Secrets To Health Resolutions That Stick

About half of all adults in the United States make New Year's resolutions, but less than 10 percent actually follow through on their goals each year. Do you think this year will be any different? After now living through 10 months of global pandemic worry and shutdown, it seems logical that many people may cling to old, comfortable habits in an attempt to maintain some degree of stability in uncertain times. For others, however, habit change may sound like the answer to their prayers.

Whether your health goal is to lose weight, get more exercise, optimize sleep, quit smoking, or something else entirely, it will require breaking an old habit. And you know how nasty old habits can be. 😃 Achieving new goals may first seem like an uphill Mt Everest climb, but with the right preparation and mindset, it can become a steady and smooth trail ride. 

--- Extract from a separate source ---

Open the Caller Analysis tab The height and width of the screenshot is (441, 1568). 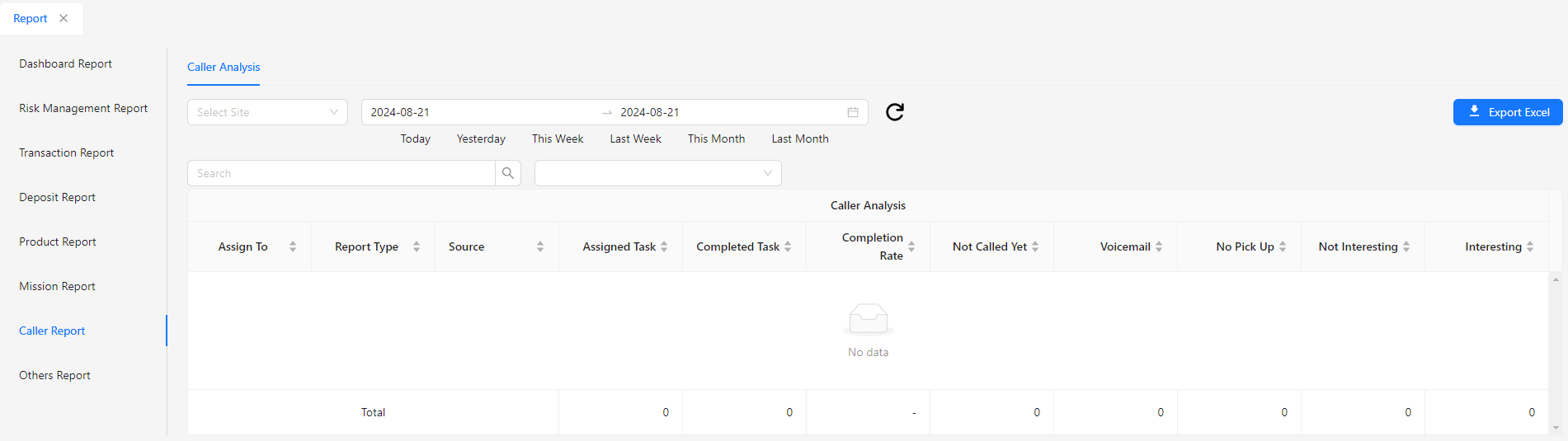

Here are a few tips that may help:

1)  Start with honest self-reflection

For most people, resolutions don't work. The problem is that people's goals are more about what they dream of having rather than their mental attitude. They plan actions without a well thought out self-assessment and plan. Such as, "I'm going on "X" diet in January because I need to lose 25 pounds".  Instead, people need to start with self-reflection. Ask yourself honestly, why am I not eating well in the first place? No time? Can't cook? Lazy? Not motivated? Stressed? Can't afford it? What stories are you telling yourself? What patterns are reinforcing your bad behavior choices? Once you have been honest with yourself, you can then create a plan for change.  

2)  Get crystal clear with your goals

Be specific and write them down. Goals without clarity are doomed to fail. Define how you want to eat and feel, the type of body you want, the amount of energy you want to have, etc. Here is an example of a vague goal, "I will exercise every week." Instead, a specific, clear goal looks like this, "I will bike or run four times a week (scheduled on my calendar), before work, for at least 30 minutes each day." The more crystal clear you are about your goals, the more likely you will follow through. 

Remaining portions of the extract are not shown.